Eropa diguncang serangan siber pada Sabtu (20/9) yang menargetkan sistem vital di beberapa bandara di benua tersebut. Insiden ini secara langsung mengganggu layanan check-in dan boarding, mengakibatkan penundaan dan pembatalan sejumlah penerbangan, memicu kekacauan di sejumlah titik transportasi udara.
Target utama serangan siber tersebut adalah perangkat lunak MUSE, sebuah sistem check-in dan boarding yang dikembangkan oleh Collins Aerospace dan digunakan luas di berbagai bandara global. Menanggapi insiden ini, RTX (RTX.N), perusahaan induk Collins Aerospace, mengonfirmasi telah menerima laporan gangguan siber pada perangkat lunak mereka di beberapa bandara. Mereka menyatakan, “Dampaknya terbatas pada proses check-in elektronik dan penyerahan bagasi otomatis pelanggan, yang dapat diatasi melalui operasi check-in manual,” demikian pernyataan RTX seperti dikutip dari Reuters pada Minggu (21/9).
Dampak dari insiden ini meluas ke beberapa bandara utama di Eropa. Di antara yang terdampak adalah Bandara Heathrow di London, salah satu pusat penerbangan tersibuk di dunia, serta Bandara Brussels, Bandara Berlin, Bandara Dublin, dan Bandara Cork.
Gangguan operasional ini memicu pembatalan yang signifikan. Hingga pukul 11.30 GMT, sebanyak 29 penerbangan, baik keberangkatan maupun kedatangan, telah dibatalkan di Heathrow, Berlin, dan Brussels. Jumlah ini cukup mengkhawatirkan mengingat total jadwal keberangkatan yang padat: 651 dari Heathrow, 228 dari Brussels, dan 226 dari Berlin. Khusus di Bandara Brussels, pejabat melaporkan adanya empat pengalihan penerbangan dan penundaan yang meluas untuk sebagian besar keberangkatan. Untuk mengelola situasi dan mencegah antrean panjang serta pembatalan yang terlambat, Bandara Brussels bahkan meminta maskapai untuk membatalkan separuh jadwal keberangkatan penerbangan mereka pada hari tersebut.

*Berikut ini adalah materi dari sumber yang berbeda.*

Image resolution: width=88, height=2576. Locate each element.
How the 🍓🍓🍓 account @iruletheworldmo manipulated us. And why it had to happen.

Sementara itu, Komisi Eropa masih terus melakukan penyelidikan mendalam untuk mengidentifikasi pemicu di balik serangan siber ini. Insiden serupa bukan kali pertama terjadi, mengingatkan pada serangan siber yang sebelumnya melumpuhkan perusahaan mobil mewah Jaguar Land Rover, yang bahkan memaksa penghentian sementara produksi mereka.